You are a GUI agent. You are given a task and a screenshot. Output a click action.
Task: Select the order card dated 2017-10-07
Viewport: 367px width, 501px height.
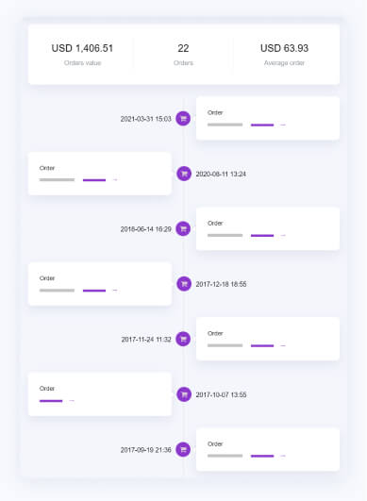click(x=100, y=394)
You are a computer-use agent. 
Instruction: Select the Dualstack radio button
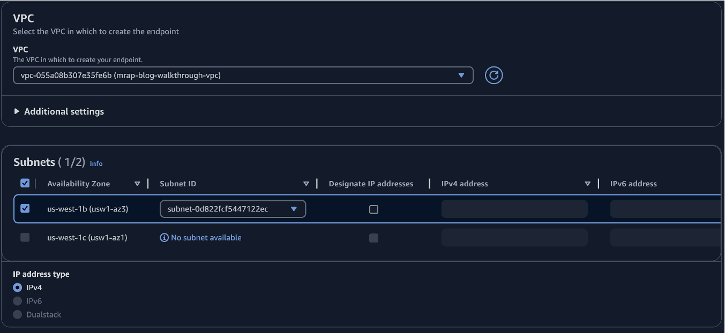[x=17, y=314]
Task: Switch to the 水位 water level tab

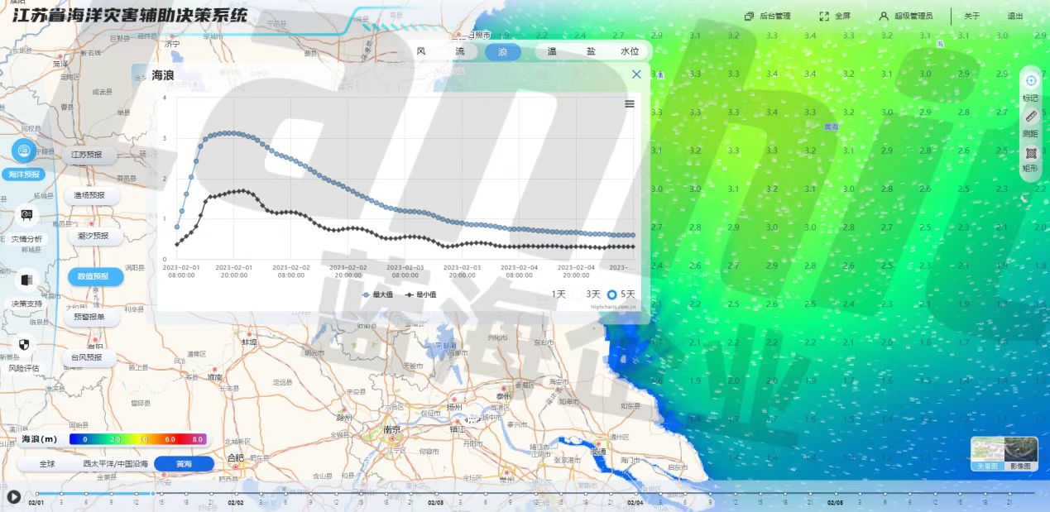Action: pos(630,51)
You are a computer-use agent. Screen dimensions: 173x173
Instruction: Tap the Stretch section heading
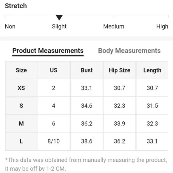coord(16,6)
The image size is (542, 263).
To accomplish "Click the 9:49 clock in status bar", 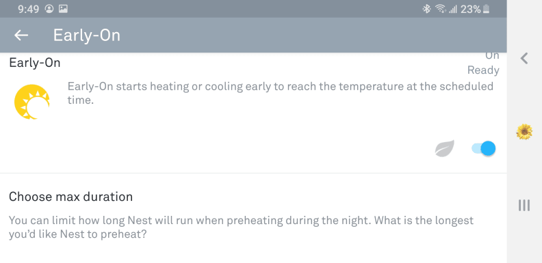I will 28,10.
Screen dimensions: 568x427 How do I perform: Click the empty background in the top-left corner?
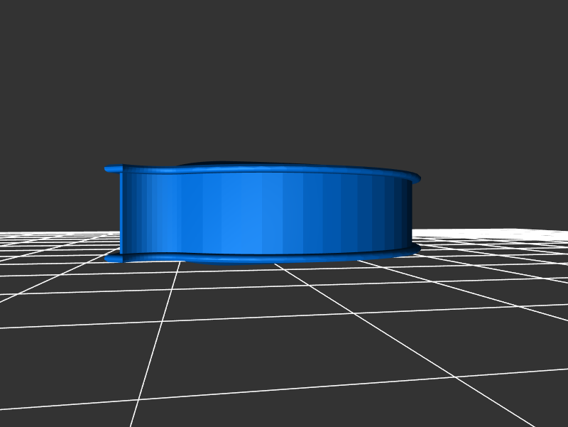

--- --- ---

INSTRUCTIONS TO FOLLOW: Out of the data above, return each line where the word "computer" can be found.

ANSWER SECTION:
You are a computer-use agent. 
You are a computer-use agent. Screen dimensions: 173x173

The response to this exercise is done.